CUNA and outside counsel discussed credit unions’ legal rights in the wake of the Equifax data breach, including potential participation in class action lawsuits, with more than 500 credit unions in a call Tuesday. CUNA announced it will file a lawsuit against Equifax as a result of the breach.
First announced last month, the Equifax data breach occurred between May and July of this year, with hackers accessing 145.5 million consumers’ personally identifiable information (PII), and another 200,000 payment cards’ data.
Joseph Guglielmo, attorney with Scott and Scott, who is representing CUNA in its lawsuit, outlined a few things credit unions should be aware of, should they decide to get involved as a named plaintiff. Becoming a plaintiff means retaining a law firm to file on your behalf.
The credit union would then need to be involved on a periodic basis at key junctures in the case.
“From time to time you will work with attorneys to review documents such as the complaint, and be involved in discovery. Equifax will want to take some information as to the losses and damages that the credit union has suffered,” Guglielmo said. “You’ll also be involved in settlement discussions and review and approve the settlement, to the extent we’re able to obtain one.”

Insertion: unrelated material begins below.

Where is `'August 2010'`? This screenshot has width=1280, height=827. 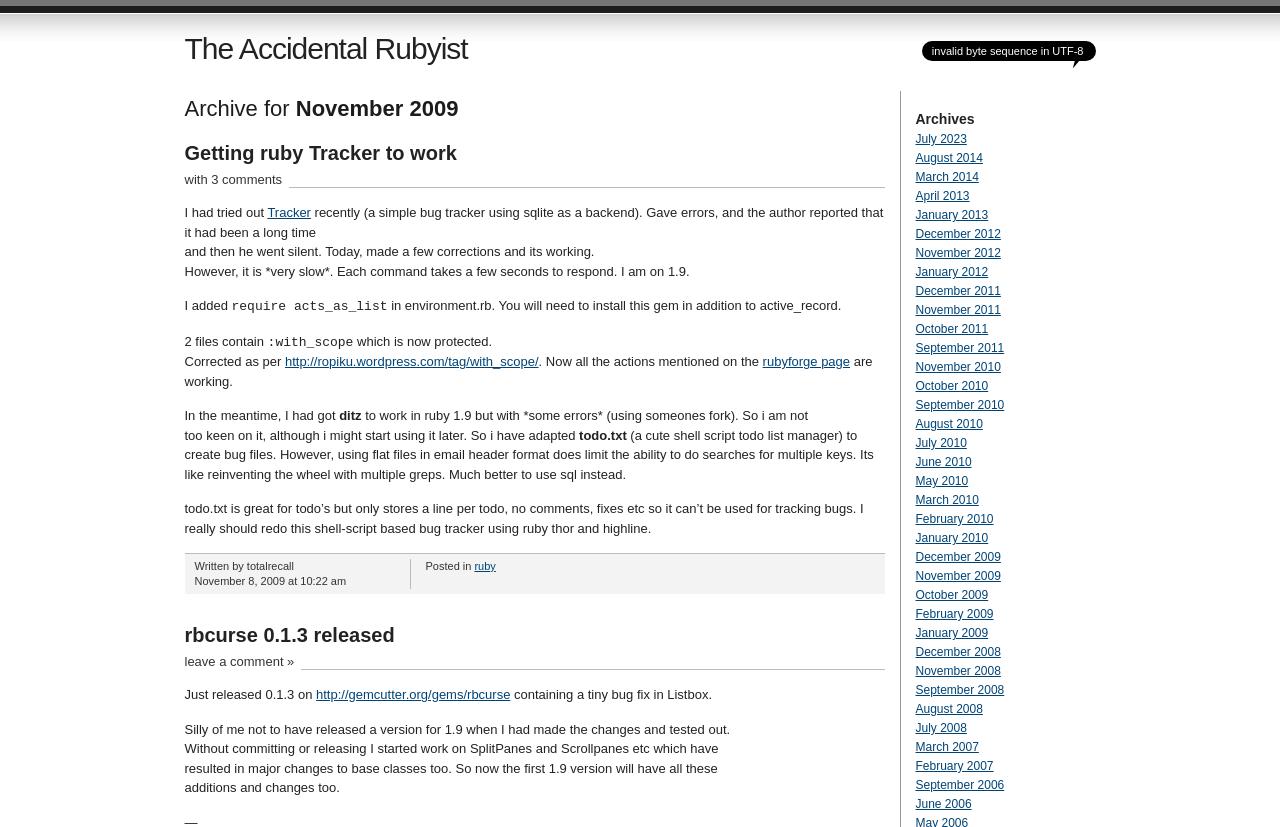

Erin Comite, another attorney with Scott and Scott, said one benefit for credit unions that participate as a plaintiff is “being active in advocating a path forward and helping determine what Equifax’s role should be in remediating the damage its caused.”
The webinar also covered pros and cons of direct participation in a lawsuit against Equifax, and CUNA staff and counsel answered several questions from credit unions of a variety of asset sizes.